Swedish car manufacturer Volvo has always relied on its image for quality manufacturing and efficient design. Other car marques are well known for possessing a fun streak, such as Honda, Toyota or Mazda, which is a necessary brand ingredient in attracting the younger market. Cars are subject the same passing fads and trends as other fashionable items, so it is just as important that they remain relevant to their consumer.
When looking to promote its new S60 model, Volvo chose to highlight its own mischievous side by forgoing the usual impressive engineering claims technical data, and instead decided to position the S60 as the "naughty Volvo". As part of it's Naught Volvo campaign, Volvo set out on a mission to discover the naughtiest city in Europe.
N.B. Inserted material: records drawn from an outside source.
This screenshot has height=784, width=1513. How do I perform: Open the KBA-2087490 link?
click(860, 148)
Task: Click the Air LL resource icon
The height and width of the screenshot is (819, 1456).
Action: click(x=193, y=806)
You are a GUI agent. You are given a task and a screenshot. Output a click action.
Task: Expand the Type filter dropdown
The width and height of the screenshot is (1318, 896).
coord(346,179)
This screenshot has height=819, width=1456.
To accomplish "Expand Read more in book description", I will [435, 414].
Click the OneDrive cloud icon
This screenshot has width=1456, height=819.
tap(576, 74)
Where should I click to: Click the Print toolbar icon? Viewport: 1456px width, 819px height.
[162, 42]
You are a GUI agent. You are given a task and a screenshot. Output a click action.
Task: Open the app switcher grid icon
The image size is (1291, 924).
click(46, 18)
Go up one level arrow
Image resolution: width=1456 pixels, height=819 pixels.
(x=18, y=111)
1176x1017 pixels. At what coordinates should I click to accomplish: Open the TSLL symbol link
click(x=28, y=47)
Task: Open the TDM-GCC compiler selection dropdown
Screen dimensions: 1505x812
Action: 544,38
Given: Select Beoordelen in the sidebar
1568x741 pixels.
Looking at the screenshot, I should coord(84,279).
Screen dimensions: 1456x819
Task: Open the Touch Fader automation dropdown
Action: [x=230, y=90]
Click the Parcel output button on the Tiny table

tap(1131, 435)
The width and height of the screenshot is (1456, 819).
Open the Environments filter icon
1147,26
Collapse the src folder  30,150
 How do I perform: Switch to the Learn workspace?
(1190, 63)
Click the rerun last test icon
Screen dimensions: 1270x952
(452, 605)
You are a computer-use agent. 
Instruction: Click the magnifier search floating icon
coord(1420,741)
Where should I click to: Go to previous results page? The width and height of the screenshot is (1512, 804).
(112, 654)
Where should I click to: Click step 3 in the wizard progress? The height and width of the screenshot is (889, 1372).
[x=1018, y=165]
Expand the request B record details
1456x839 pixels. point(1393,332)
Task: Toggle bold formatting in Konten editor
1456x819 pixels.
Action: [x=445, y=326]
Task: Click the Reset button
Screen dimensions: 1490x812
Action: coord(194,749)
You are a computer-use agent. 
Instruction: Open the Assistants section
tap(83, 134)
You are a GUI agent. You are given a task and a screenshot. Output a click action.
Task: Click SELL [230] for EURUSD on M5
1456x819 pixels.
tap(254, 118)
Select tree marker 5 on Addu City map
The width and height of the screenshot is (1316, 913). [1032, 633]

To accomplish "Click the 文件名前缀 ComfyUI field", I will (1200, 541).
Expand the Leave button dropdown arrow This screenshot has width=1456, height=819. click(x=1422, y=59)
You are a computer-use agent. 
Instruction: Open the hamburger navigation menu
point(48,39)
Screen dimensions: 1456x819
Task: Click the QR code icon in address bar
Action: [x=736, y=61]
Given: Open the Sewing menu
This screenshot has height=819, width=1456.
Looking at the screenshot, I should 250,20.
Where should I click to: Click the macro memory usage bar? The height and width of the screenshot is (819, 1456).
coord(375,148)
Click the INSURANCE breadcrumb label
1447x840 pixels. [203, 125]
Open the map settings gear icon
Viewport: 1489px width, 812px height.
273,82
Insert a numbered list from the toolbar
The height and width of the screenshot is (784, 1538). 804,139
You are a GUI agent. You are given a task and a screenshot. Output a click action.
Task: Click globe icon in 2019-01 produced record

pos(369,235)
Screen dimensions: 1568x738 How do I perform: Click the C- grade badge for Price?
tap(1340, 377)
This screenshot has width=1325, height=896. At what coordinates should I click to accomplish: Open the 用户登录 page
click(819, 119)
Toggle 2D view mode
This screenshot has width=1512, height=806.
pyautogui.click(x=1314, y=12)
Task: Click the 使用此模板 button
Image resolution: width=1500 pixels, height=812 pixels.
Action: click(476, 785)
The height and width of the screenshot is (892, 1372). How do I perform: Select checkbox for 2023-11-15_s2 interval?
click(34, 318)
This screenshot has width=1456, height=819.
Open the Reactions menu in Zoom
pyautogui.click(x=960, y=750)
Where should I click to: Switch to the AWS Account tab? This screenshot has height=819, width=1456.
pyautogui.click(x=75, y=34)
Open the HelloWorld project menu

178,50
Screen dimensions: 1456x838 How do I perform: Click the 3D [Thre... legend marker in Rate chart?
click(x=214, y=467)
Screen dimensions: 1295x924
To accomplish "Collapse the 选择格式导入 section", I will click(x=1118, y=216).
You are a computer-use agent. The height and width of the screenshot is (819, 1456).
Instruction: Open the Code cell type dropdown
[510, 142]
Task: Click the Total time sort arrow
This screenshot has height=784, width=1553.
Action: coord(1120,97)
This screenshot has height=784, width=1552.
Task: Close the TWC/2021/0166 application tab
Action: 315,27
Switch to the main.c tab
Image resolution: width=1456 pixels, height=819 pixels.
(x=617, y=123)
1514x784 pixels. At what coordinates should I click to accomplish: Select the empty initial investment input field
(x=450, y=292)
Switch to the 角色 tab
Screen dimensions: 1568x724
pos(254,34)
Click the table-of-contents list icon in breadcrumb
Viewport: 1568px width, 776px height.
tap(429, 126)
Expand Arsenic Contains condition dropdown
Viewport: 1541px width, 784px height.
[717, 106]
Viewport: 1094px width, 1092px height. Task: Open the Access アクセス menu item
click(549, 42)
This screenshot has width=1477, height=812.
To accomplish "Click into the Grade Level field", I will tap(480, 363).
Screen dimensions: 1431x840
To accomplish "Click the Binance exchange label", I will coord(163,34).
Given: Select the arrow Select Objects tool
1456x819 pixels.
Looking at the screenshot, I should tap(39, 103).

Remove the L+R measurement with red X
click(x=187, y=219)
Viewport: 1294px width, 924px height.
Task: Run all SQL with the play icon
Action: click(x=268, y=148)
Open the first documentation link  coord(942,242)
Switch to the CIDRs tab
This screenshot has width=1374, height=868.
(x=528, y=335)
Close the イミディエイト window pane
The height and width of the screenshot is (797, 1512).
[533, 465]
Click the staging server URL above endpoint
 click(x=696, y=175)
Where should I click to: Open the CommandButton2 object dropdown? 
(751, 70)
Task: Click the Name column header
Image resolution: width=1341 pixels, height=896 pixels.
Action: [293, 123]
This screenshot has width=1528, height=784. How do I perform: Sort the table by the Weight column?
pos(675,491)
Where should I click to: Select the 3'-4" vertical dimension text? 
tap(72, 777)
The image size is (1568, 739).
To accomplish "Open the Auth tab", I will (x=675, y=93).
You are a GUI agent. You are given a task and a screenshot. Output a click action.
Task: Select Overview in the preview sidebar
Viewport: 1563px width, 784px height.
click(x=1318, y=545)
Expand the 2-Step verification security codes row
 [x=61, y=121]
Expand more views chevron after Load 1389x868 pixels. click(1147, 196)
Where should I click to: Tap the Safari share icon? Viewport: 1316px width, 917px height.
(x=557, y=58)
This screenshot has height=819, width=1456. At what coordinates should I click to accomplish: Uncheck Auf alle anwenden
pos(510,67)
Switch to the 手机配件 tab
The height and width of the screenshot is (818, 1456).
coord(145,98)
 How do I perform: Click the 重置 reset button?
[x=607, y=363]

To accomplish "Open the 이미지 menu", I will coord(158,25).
Framed as a behavioral scientific experiment, Volvo unveiled the S60 at five parties, in five cities over five different nights. Inside each party, CCTV cameras monitored behavior and various live experiments were set up.
Trendy "warehouse" style spaces were transformed by Volvo into large nightclub spaces. Video walls and light installations were erected, and a Volvo S60 was put on display which revelers could sit in (and be recorded!). As DJs and pop stars provided the entertainment into the night, and the drink continued to flow, the experiment took shape. Party goers were recorded as they attempted to bluff their way into a fake VIP room or as they made romantic advances towards an actress posing as a lone single woman.
The results from these, as well as several other experiments were monitored and evaluated by a cultural anthropologist. Across the five cities: Milan, Paris, London, Madrid and Berlin, 3062 party goers were monitored in 35 experiments and 27 hours of research to reveal that the naughtiest city in Europe is . . . Paris!
Naughty city was just a part of the larger Naughty Volvo campaign. Back in March 2010, Volvo's 95,000+ Facebook fans were asked to suggest tests situations for the S60 - and the best suggestions were filmed on special tracks in Sweden and the Mojave desert. These film clips were uploaded onto a dedicated site, where users could choose a "naughty level" and watch the car take part in various examples of high speed precision driving.